McDonald’s Gets No Love at Its Annual Shareholders’ Meeting
Have we finally gotten to the point where we should start feeling sorry for McDonald’s? The chain is losing money, closing stores, and forever rejiggering a menu that recently seems to defy success. This week, the fast-food icon is taking even more of a drubbing during its annual shareholders’ meeting—which has drawn plenty of protesters too.
So are you feeling bad? Well, probably not just yet.
Shareholder meetings aren’t typically headline-grabbing events, but this week’s gathering has turned into quite the spectacle. On Wednesday, thousands of protesters descended on the Golden Arches’ headquarters in Oak Brook, Illinois, demanding a $15 minimum wage and the right to unionize—no doubt energized by news earlier in the week that Los Angeles would be raising its local minimum wage to $15 (albeit not until 2020).
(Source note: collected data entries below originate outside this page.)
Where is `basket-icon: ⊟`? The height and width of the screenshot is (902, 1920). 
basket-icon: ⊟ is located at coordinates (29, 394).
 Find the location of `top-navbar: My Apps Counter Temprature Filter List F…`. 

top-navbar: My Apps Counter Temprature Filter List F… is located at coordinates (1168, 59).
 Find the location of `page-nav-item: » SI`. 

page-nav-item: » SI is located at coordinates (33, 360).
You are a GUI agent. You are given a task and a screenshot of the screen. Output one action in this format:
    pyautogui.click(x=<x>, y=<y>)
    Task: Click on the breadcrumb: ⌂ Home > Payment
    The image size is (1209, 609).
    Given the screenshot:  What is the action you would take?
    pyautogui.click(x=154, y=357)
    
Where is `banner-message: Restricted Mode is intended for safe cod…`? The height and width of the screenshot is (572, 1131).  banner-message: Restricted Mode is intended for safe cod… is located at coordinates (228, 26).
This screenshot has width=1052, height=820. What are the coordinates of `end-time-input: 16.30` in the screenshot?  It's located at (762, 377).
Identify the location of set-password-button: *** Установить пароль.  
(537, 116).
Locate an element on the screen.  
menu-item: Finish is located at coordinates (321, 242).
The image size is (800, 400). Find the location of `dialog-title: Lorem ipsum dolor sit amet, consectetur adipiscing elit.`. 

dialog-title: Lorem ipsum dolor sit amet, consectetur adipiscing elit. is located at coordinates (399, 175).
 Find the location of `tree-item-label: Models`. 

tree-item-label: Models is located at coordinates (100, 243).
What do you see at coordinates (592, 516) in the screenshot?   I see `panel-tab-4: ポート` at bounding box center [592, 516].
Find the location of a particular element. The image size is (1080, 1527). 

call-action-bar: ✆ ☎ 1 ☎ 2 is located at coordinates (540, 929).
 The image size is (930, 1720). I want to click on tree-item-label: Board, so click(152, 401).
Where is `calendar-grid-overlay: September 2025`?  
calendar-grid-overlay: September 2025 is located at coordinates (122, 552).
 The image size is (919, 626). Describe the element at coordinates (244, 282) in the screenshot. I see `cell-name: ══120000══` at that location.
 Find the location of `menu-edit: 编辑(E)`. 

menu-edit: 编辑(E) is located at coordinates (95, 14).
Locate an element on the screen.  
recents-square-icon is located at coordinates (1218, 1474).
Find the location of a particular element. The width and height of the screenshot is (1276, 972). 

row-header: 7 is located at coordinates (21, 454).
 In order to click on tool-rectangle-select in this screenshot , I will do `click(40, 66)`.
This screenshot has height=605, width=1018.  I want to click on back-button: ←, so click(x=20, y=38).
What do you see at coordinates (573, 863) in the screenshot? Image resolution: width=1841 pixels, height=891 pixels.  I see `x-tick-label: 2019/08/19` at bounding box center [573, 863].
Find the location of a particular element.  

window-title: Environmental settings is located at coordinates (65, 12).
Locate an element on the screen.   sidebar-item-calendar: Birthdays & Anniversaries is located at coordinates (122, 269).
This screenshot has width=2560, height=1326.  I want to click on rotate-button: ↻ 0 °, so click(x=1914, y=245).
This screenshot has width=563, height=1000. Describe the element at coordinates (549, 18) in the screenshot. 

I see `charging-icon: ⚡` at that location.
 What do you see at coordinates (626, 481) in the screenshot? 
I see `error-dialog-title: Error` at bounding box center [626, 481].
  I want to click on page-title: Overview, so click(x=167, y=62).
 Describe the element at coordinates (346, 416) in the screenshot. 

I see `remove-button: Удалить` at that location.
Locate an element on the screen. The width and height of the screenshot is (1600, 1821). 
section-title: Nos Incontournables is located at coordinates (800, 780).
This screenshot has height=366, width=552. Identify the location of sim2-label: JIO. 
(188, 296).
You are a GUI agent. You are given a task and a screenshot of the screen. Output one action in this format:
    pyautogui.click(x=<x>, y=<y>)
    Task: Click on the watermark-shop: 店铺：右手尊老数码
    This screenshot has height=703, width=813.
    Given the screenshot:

While police estimates put the number of protesters at around 2,000, organizers claim it was more like 5,000. A new round of protests is scheduled for Thursday as McDonald’s newbie CEO Steve Easterbrook prepares to address the shareholders. Protesters said they are armed with a petition signed by more than a million Americans calling on the company to up its minimum wage and allow workers to form a union.
Meanwhile, as NPR reports, the annual confab has attracted many other protesters who want to take the burger giant to task for a range of questionable business practices, from marketing its dubiously nutritious food to kids to promoting a form of fund-raising called “McTeacher’s Nights,” on which “teachers and administrators work behind the counter at McDonald’s on a given night and invite students to come dine.”
You can only imagine the conversation in the teachers’ lounge when that subject comes up.
Then there are the folks from Toxic Taters, the Minnesota-based grassroots nonprofit that has been working mightily to raise awareness about all the pesticides that are used to grow the gazillion pounds of potatoes McDonald’s turns into its famous fries.
Representatives from the organization showed up at the meeting, but in a release they said they were summarily turned away by the McDonald’s security team.
“I’m doubly disappointed—at McDonald’s failure to meet its 2009 commitment to cut potato pesticides, and at its unwillingness to listen to us today,” Larry Heitkamp, an organic potato farmer from northern Minnesota, said in the statement. “Right now, McDonald’s potatoes are grown with pesticides including carcinogens, endocrine-disruptors, and neurotoxins. I came to share stories of conventional potato farmers who have begun to transition to farming that enhances the entire system and creates nutrient-dense, healthy food. I’m angry that McDonald’s is stifling the possibility for positive change, instead of making the first steps toward more sustainable farming.”
Toxic Taters claims that the rampant use of pesticides on the potato farms that supply McDonald’s with its spuds are having a deleterious impact on surrounding communities, where residents must endure weeks of chemical drift during the growing season. Tests have shown residues of hazardous pesticides inside nearby homes and schools, according to the organization.
It seems like McDonald’s can’t do anything right these days. The company’s recent efforts to generate a little more love, such as announcing it would stop selling chicken raised with the same antibiotics people take or its decision to bump up minimum base wages at its company-owned stores to a dollar above the local minimum, have done little to quell critics. Instead, they’ve tended to dismiss such moves as the rearguard maneuvers of a corporate giant desperately trying to stay relevant, even as it keeps its calculations in check so as not to damage its fragile bottom line.
After all, McDonald’s most recent sales figures showed a 0.6 percent decline in April at stores open at least a year, extending a downward drift in sales that has gone on for almost two years.